[Data listing]
○ ○ ○
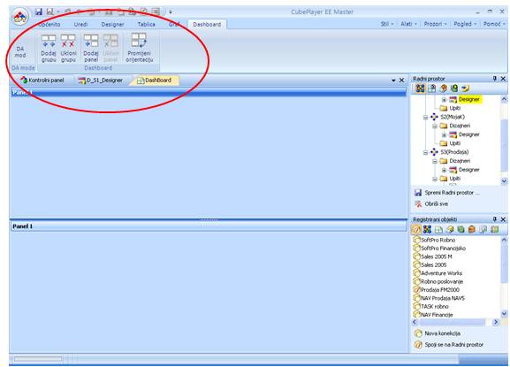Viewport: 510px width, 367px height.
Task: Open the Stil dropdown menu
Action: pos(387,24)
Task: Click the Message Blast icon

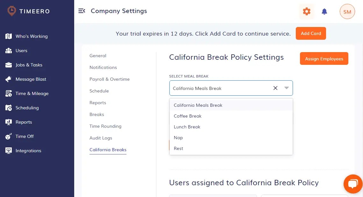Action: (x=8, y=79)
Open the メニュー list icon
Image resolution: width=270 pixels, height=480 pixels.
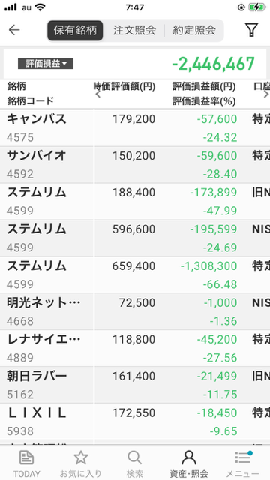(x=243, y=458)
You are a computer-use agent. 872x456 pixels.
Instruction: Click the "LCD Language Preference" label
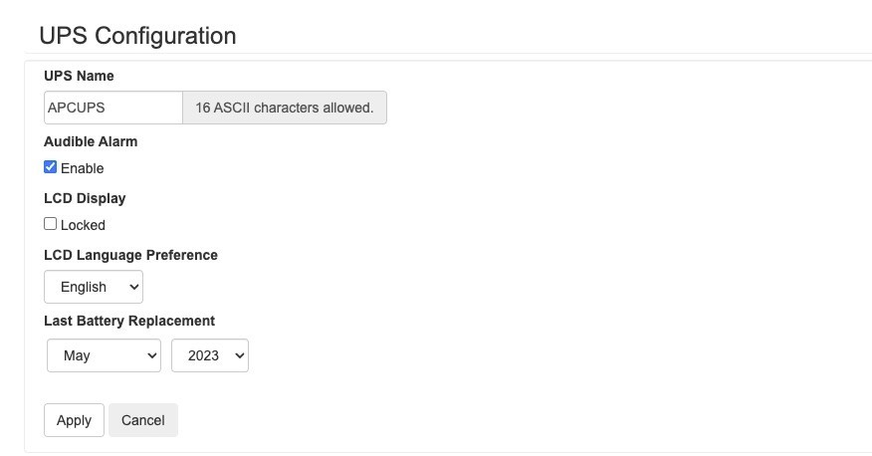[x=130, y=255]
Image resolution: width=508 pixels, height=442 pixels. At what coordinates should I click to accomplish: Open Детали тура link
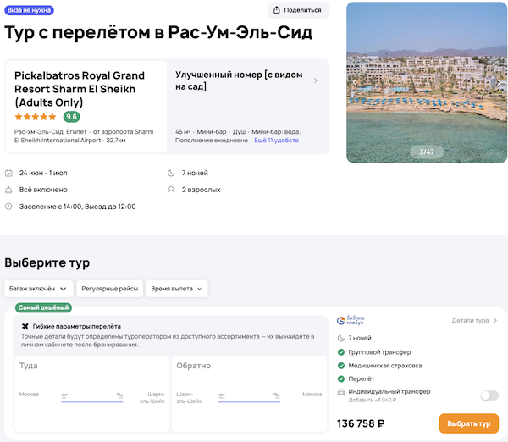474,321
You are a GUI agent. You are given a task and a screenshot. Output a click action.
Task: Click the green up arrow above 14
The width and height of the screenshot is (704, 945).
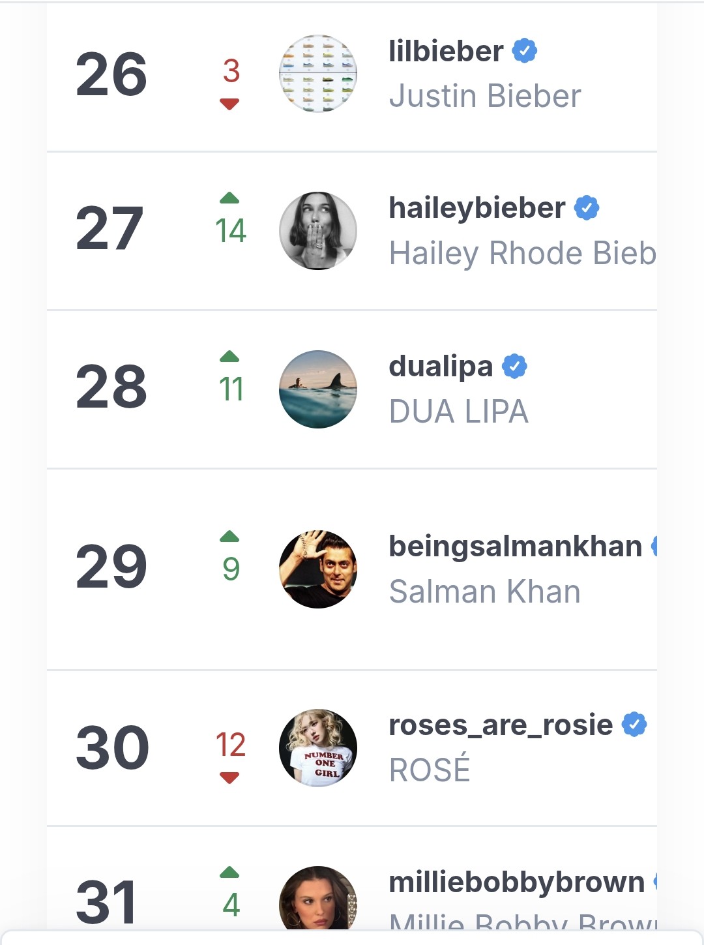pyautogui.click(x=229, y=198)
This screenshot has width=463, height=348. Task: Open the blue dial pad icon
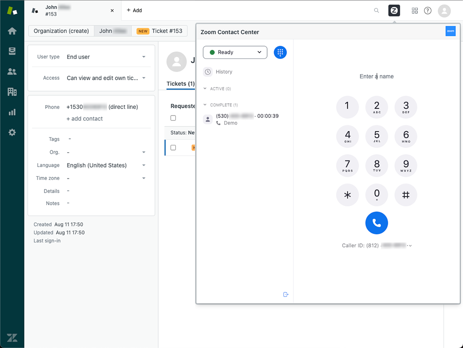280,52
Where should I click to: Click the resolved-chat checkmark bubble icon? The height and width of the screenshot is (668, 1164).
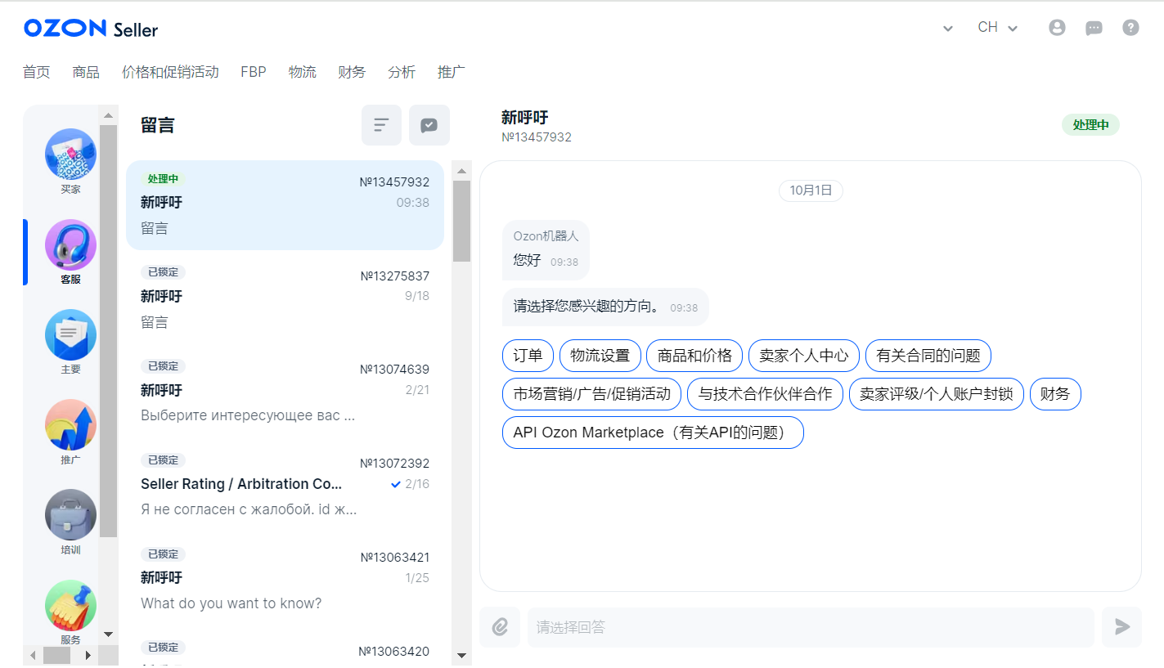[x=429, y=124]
○ ○ ○
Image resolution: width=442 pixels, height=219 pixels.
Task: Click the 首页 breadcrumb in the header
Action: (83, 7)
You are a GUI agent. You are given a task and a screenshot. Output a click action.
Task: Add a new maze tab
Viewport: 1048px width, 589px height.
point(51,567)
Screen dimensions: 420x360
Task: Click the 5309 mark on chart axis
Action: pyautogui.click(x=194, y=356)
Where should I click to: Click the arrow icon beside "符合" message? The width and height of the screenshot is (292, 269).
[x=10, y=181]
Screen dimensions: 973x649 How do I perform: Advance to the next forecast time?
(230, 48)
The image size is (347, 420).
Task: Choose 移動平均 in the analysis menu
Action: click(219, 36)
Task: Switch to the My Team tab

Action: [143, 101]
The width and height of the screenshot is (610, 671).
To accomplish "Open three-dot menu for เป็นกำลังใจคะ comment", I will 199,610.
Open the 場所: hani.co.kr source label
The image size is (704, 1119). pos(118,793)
○ ○ ○
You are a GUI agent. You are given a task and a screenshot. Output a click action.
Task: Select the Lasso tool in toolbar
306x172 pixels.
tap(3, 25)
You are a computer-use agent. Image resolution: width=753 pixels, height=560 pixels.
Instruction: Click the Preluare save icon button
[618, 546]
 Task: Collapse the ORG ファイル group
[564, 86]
○ ○ ○
Objective. Copy the lines of the material from the line with "Where should I click to: Click the resolved-chat" to the line with "[x=429, y=124]", both included, exactly as they stand. Leave the pictures out of your copy.

Solved problem.
Where should I click to: Click the resolved-chat checkmark bubble icon? The height and width of the screenshot is (668, 1164).
[x=429, y=124]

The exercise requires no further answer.